Designer is a vector-drawing package with a leaning towards technical illustration. You can work with CAD-like precision down to one micron on documents which can be 2-x-2km in virtual size. Its approach of providing lots of toolbars containing plenty of variations on path drawing is reminiscent of some CAD software, and is possibly more versatile in this respect than, for example, Deneba Canvas. With its new call-out feature for creating diagrammatic captions, plus its existing dimensioning tools, we can see Designer as a viable alternative to products such as AutoSketch.
File format support
These features are now complemented by the ability to import data that has been saved in DWG format from the likes of AutoCAD, or indeed DXF format from a whole variety of CAD and 3D applications. However, these come into your Designer documents as flat 2D outlines from a top-down view only; this might suit floorplans, but it’s slightly irritating when you find that your 3D camera view is completely ignored. The data itself arrives as a bunch of loose objects which are then difficult to edit and manipulate.
But then Designer is not a CAD package by any stretch of the imagination, nor is it intended to be. It’s a vector all-rounder that occasionally manages to put the big-name software to shame. Unlike Illustrator, you can work on multiple pages. Unlike FreeHand, you can export to version 1.3 Adobe Acrobat PDFs. It also supports vector-object transparency, either as a single value or as a gradient, and this can be applied to strokes and fills independently. Working with transparency is easy thanks to Designer’s clean
and palette-light – if rather ugly – interface.
Tricky Flash export
In some areas, though, the Designer interface is a right old pig. Take Flash export, for example, which is part of the program’s pompously titled ‘intelligent graphics’ features. You can build simple animations with multiple objects as in other professional illustration packages, but instead of sending them to frames, you have to mark them up with a special ‘AsAnimation’ property tag; woe betide the artist who can’t remember the
tag names. You can sidestep this exercise by working across multiple layers, but we found Designer layers to be fussy and awkward despite the friendly-looking tab system across the bottom of the screen. And no, there isn’t a Send To Layers command in the program.

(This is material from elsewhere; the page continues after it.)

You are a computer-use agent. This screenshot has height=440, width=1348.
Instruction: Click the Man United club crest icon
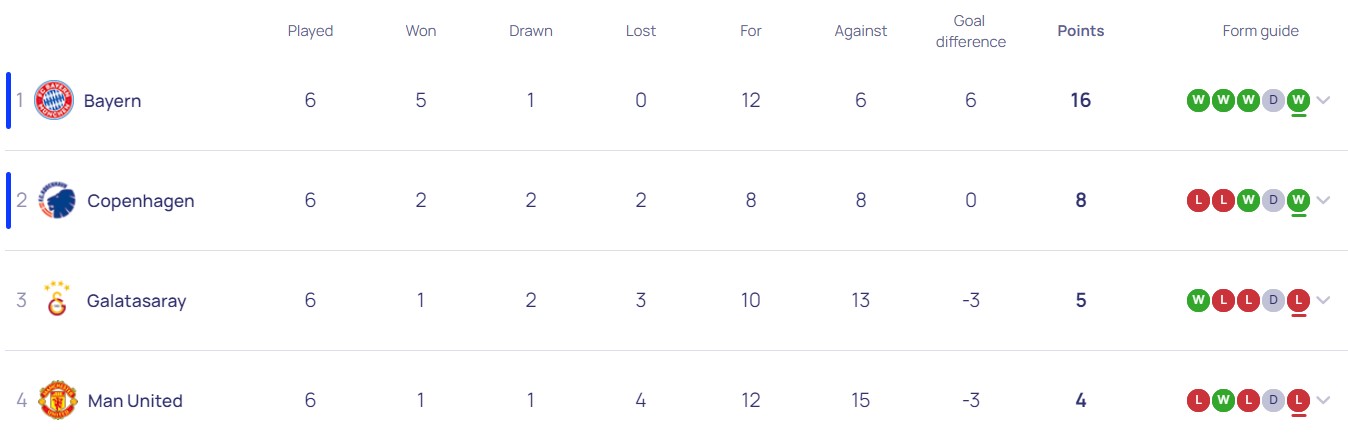click(x=57, y=400)

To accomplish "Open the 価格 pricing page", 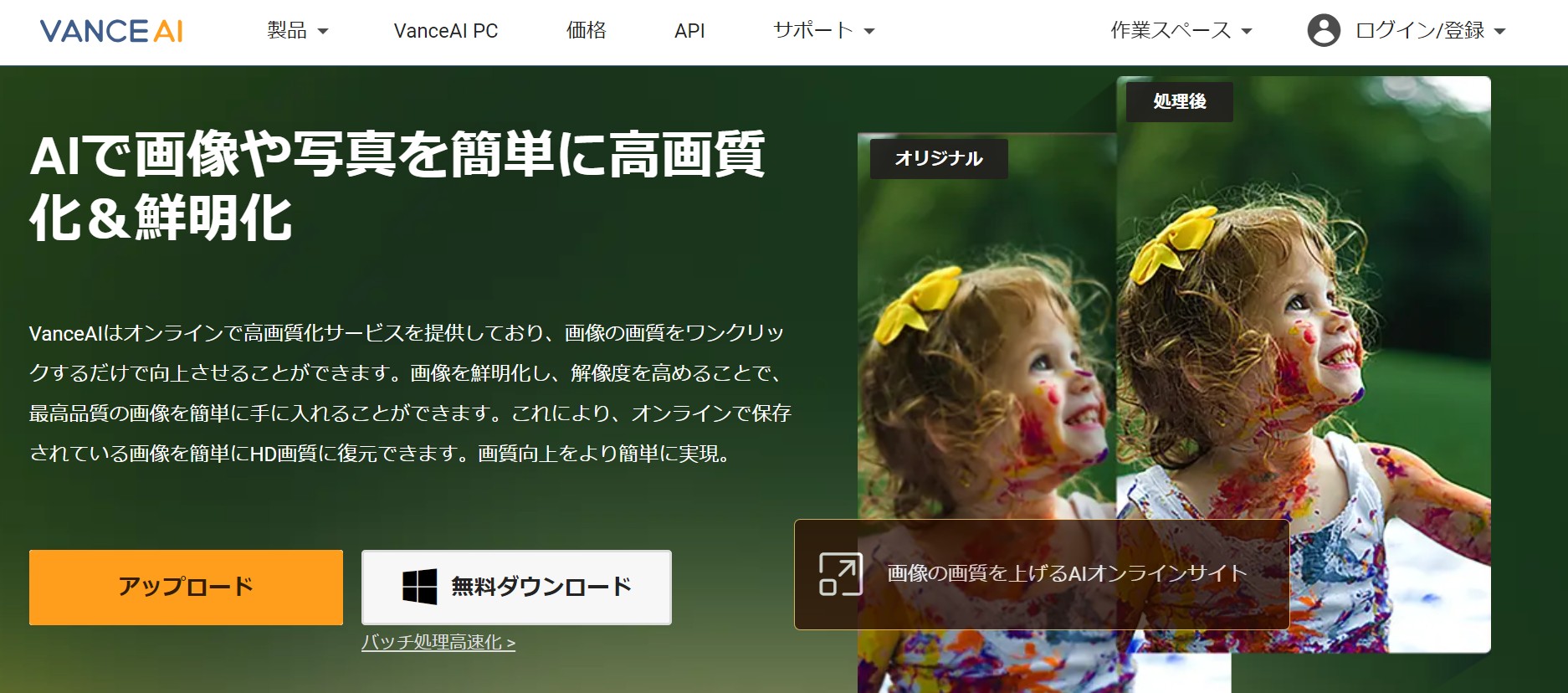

Another disappointment is the lack of optimization previews when saving to compressed Web formats – JPEG, GIF and PNG. This puts the program at a major disadvantage next to the competition. Also lacking is a bit of speed when working in the best preview mode. Worst of all, manuals are bizarrely vague. We look forward to seeing what Corel does with Micrografx’s technology, but this version isn’t compelling for anyone but the business and technical artist.